What is needed: Starting with the line that contains "This screenshot has height=784, width=1526." and stopping after the line that contains "Screen dimensions: 1095x600", copy the entries below exactly. Include nothing else.

Material for this exercise below:

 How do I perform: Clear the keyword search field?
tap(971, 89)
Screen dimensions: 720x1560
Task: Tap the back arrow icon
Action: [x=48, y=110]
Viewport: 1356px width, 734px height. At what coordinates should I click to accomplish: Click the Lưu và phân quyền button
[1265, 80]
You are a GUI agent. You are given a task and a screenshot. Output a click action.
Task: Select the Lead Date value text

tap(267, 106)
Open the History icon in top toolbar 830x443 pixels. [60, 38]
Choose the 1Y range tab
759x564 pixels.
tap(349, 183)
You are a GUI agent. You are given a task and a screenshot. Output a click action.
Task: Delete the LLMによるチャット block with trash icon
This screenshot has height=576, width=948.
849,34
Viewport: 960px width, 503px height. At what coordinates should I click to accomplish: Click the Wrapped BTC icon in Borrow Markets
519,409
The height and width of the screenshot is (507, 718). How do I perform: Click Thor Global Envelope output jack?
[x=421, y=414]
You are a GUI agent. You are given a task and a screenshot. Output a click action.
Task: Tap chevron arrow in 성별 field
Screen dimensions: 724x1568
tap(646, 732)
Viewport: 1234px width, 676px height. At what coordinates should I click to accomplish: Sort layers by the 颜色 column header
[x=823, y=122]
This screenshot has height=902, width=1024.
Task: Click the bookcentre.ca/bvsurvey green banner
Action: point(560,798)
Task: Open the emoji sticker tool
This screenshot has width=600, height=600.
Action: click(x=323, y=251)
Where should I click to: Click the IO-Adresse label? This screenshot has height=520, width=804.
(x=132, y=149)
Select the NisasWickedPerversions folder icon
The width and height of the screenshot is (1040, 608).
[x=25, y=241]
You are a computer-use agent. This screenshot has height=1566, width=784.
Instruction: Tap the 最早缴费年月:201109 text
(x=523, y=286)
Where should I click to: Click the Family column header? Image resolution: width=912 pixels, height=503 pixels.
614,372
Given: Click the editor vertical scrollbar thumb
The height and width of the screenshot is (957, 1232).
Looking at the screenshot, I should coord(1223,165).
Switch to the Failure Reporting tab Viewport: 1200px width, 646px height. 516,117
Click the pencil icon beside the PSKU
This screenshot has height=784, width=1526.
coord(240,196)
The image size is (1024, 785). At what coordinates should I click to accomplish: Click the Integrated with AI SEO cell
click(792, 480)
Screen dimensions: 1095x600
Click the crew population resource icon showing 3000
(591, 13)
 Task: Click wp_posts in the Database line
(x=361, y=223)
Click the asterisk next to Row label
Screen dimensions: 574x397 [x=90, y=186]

End of Material for this exercise.

Output of the exercise:
This screenshot has height=784, width=1526.
coord(240,196)
The image size is (1024, 785). At what coordinates should I click to accomplish: Click the Integrated with AI SEO cell
click(792, 480)
Screen dimensions: 1095x600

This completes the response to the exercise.